_TASK DETAILS_
Pull out every line in the entries below that contains the word "logo".

_SOURCE DATA_
-------

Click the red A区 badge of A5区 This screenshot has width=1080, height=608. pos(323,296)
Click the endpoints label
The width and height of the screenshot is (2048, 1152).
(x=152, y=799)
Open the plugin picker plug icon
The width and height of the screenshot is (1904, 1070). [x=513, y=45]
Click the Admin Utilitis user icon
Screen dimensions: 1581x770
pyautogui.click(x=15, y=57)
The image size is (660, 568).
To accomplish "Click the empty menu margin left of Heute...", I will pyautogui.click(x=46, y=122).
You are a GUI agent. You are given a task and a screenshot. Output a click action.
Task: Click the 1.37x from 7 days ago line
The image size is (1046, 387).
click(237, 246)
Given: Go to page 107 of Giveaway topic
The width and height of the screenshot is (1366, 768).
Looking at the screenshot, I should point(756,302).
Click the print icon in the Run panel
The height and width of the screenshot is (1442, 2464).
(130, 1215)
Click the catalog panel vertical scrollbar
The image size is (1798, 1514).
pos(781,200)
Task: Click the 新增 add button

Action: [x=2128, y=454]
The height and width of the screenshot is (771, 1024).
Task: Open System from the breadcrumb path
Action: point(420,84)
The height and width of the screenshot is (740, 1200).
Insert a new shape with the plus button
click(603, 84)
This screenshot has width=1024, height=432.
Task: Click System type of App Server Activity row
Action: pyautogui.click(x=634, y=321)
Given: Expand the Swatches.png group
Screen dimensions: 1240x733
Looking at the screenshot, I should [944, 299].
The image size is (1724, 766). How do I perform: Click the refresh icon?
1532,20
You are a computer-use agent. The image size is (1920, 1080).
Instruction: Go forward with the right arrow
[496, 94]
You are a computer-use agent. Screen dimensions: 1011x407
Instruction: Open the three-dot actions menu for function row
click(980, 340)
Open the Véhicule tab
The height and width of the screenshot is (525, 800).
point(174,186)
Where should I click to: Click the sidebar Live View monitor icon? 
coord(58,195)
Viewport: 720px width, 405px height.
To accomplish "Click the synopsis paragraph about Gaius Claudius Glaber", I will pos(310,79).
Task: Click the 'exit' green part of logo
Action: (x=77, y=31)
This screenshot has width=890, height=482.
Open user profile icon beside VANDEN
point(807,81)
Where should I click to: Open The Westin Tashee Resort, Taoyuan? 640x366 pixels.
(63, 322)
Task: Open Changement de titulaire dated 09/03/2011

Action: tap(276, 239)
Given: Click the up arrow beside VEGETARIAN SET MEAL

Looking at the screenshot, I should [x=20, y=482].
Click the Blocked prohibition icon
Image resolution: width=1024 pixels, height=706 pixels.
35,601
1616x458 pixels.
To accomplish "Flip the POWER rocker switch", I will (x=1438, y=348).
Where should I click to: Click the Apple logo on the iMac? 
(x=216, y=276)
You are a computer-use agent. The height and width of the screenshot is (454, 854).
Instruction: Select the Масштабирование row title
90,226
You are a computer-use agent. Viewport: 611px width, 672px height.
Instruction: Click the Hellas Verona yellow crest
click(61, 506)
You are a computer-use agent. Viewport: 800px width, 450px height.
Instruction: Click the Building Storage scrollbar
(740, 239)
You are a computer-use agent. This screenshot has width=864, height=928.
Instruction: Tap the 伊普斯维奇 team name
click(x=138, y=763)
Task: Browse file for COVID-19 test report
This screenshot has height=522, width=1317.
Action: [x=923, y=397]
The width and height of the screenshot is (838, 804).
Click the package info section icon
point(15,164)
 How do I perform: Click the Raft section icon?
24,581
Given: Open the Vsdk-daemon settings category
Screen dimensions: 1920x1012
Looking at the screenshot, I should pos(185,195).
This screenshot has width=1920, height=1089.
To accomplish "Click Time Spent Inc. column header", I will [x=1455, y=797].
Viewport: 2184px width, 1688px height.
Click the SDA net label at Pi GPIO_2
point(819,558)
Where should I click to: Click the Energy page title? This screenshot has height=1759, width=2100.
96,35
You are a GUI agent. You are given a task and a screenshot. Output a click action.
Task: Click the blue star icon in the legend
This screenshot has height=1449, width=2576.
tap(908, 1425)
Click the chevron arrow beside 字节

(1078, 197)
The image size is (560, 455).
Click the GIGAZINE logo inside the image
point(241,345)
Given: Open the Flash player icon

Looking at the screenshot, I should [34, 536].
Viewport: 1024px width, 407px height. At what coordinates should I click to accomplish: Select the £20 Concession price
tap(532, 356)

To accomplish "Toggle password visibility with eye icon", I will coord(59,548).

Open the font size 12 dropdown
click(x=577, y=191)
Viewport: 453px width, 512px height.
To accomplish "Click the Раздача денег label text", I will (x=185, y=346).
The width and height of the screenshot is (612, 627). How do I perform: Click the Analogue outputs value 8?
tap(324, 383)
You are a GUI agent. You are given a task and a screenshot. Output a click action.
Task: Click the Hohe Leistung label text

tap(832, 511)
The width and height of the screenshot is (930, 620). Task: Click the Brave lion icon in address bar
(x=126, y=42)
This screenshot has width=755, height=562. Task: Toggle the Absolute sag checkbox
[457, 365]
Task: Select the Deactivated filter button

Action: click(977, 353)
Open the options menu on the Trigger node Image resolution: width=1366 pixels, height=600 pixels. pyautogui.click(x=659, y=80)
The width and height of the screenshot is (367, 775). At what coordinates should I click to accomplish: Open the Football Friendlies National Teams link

-------

_FULL SOLUTION_
Task: Click the 'exit' green part of logo
Where should I click to: Click the Apple logo on the iMac? 
Click the GIGAZINE logo inside the image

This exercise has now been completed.